Of the entries below, return exactly those lines that fall between the one containing "Presse (33, 2556)" and the one containing "TheTrendyType (936, 373)", the two end lines included.
——
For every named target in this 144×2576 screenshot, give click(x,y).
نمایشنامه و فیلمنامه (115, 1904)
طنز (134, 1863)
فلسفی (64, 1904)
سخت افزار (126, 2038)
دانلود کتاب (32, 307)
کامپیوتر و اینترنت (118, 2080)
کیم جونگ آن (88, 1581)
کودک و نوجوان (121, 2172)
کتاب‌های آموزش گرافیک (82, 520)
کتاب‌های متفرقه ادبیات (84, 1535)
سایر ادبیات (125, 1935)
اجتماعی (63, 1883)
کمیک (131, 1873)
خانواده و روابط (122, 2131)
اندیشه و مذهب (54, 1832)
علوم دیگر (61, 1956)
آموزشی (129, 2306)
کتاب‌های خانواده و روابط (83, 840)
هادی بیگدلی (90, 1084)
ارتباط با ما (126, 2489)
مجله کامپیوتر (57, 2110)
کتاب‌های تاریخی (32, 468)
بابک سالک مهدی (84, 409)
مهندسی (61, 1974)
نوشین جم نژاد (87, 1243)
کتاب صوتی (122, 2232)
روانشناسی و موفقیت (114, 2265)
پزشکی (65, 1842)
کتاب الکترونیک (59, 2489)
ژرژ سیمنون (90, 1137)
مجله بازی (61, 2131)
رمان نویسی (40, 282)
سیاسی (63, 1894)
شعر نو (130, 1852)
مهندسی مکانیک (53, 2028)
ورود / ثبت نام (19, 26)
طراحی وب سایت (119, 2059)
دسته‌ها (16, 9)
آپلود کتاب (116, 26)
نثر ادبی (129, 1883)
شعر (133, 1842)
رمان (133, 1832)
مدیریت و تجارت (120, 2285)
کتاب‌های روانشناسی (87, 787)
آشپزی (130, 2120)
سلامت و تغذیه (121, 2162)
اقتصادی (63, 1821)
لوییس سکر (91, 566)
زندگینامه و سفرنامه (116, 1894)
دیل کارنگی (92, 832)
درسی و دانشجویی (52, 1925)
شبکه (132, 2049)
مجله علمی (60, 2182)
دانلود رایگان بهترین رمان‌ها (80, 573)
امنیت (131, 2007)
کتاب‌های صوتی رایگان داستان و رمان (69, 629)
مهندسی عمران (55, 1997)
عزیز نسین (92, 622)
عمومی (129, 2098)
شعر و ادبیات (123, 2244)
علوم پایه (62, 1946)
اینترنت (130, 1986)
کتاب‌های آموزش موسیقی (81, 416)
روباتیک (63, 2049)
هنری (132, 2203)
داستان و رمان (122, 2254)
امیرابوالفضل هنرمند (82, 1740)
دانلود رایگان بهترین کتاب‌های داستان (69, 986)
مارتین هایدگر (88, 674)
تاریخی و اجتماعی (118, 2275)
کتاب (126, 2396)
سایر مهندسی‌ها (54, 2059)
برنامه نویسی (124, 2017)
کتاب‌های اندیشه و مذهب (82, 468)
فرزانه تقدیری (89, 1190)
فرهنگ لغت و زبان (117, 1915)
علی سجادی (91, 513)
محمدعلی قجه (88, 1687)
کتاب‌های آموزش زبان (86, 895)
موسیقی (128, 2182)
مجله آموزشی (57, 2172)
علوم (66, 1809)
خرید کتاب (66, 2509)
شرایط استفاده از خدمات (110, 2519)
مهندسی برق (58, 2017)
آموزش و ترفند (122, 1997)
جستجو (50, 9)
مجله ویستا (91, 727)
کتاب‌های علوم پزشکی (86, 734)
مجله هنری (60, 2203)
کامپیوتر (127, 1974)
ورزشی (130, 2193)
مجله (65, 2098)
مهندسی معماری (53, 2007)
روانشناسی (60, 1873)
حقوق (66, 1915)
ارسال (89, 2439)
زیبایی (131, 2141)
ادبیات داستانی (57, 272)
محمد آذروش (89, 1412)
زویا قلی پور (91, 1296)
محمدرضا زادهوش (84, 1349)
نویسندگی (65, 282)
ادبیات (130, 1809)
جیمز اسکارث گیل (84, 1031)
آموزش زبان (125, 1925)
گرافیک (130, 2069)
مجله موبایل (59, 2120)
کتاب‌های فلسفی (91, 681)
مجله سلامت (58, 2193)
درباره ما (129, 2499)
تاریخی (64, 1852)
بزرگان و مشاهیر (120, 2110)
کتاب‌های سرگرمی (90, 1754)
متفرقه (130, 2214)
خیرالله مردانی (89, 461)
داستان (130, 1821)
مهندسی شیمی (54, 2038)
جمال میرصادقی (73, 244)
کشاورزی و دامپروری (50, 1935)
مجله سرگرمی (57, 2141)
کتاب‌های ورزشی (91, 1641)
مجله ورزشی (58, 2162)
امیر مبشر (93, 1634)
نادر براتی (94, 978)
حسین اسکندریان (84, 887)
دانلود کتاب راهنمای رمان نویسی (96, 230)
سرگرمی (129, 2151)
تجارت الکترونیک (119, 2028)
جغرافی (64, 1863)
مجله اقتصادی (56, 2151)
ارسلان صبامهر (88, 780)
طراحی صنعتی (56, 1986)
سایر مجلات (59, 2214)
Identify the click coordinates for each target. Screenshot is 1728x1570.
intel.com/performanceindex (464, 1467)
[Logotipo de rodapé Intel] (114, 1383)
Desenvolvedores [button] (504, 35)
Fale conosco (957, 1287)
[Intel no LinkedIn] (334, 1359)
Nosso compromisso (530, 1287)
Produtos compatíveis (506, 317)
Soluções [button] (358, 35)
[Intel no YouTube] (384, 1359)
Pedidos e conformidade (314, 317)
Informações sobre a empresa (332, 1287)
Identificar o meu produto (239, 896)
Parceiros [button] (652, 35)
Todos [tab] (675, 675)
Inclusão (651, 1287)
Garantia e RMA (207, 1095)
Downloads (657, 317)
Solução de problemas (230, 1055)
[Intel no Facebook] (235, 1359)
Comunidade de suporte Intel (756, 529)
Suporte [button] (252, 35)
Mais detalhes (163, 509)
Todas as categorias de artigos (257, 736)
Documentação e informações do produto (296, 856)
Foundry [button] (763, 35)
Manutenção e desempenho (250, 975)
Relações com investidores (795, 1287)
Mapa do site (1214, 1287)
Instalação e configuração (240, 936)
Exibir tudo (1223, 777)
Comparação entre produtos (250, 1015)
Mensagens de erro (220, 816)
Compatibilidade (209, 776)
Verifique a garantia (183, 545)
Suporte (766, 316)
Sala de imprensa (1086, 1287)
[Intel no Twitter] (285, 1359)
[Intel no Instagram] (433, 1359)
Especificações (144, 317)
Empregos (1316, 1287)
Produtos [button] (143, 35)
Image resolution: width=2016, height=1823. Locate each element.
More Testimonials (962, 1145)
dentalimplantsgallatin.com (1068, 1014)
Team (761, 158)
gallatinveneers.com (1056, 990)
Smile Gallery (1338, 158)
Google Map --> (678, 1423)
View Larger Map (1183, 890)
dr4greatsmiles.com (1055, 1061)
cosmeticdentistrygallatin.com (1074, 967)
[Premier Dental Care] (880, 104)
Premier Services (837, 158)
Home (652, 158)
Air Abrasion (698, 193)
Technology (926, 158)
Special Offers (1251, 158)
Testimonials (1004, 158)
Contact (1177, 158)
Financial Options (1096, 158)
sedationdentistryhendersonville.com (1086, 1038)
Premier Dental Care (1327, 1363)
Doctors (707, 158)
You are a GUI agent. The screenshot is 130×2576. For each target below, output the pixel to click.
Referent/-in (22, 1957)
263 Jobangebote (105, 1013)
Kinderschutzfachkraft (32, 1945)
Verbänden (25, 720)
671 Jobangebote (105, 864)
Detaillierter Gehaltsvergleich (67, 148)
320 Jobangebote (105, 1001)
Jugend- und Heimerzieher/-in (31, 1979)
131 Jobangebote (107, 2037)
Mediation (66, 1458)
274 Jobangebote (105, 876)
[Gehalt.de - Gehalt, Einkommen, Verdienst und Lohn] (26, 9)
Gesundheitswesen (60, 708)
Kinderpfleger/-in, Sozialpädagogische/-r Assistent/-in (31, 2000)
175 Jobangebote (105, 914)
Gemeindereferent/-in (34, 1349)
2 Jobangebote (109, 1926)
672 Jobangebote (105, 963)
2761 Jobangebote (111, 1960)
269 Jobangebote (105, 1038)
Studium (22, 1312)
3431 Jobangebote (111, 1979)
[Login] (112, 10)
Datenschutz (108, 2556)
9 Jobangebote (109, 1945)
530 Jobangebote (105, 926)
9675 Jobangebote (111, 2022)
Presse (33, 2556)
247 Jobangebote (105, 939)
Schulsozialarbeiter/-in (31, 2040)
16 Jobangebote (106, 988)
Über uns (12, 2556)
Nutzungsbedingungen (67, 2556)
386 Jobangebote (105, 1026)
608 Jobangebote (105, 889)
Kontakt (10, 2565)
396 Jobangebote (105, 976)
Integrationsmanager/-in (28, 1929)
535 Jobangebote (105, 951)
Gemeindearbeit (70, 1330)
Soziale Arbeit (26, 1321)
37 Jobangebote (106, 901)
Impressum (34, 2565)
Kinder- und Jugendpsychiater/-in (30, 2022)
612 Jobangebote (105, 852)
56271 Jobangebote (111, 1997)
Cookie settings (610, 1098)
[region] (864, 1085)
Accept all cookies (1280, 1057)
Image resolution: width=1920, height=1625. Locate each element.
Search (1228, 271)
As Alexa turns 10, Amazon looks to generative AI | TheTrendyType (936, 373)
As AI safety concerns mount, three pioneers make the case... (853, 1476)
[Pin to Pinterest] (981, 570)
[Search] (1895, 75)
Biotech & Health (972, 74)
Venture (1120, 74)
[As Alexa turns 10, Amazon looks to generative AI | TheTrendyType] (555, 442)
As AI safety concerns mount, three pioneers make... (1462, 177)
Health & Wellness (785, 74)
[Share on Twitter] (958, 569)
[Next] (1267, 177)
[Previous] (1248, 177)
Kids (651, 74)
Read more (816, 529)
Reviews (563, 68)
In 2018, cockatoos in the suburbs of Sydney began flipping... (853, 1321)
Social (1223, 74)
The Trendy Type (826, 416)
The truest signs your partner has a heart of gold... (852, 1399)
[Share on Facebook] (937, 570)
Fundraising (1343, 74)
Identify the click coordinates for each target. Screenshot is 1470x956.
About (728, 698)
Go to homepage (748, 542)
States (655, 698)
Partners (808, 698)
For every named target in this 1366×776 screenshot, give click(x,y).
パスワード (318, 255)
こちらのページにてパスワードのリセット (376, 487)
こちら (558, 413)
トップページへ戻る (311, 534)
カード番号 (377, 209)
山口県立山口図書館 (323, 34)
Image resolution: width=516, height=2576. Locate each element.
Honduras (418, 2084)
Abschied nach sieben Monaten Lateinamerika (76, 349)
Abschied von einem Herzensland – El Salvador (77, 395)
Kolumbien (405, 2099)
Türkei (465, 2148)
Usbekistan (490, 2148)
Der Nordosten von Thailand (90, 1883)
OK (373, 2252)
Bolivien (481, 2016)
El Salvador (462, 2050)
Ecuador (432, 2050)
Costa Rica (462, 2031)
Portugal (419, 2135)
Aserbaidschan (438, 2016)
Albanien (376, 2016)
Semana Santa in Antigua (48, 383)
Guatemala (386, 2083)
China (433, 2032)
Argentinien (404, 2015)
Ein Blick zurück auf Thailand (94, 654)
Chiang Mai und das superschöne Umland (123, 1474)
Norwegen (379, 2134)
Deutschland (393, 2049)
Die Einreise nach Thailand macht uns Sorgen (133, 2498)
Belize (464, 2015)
——
■ **Answer space**
Presse (33, 2556)
247 Jobangebote (105, 939)
Schulsozialarbeiter/-in (31, 2040)
16 Jobangebote (106, 988)
Über uns (12, 2556)
Nutzungsbedingungen (67, 2556)
386 Jobangebote (105, 1026)
608 Jobangebote (105, 889)
Kontakt (10, 2565)
396 Jobangebote (105, 976)
Integrationsmanager/-in (28, 1929)
535 Jobangebote (105, 951)
Gemeindearbeit (70, 1330)
Soziale Arbeit (26, 1321)
37 Jobangebote (106, 901)
Impressum (34, 2565)
Kinder- und Jugendpsychiater/-in (30, 2022)
612 Jobangebote (105, 852)
56271 Jobangebote (111, 1997)
Cookie settings (610, 1098)
[region] (864, 1085)
Accept all cookies (1280, 1057)
Image resolution: width=1920, height=1625. Locate each element.
Search (1228, 271)
As Alexa turns 10, Amazon looks to generative AI | TheTrendyType (936, 373)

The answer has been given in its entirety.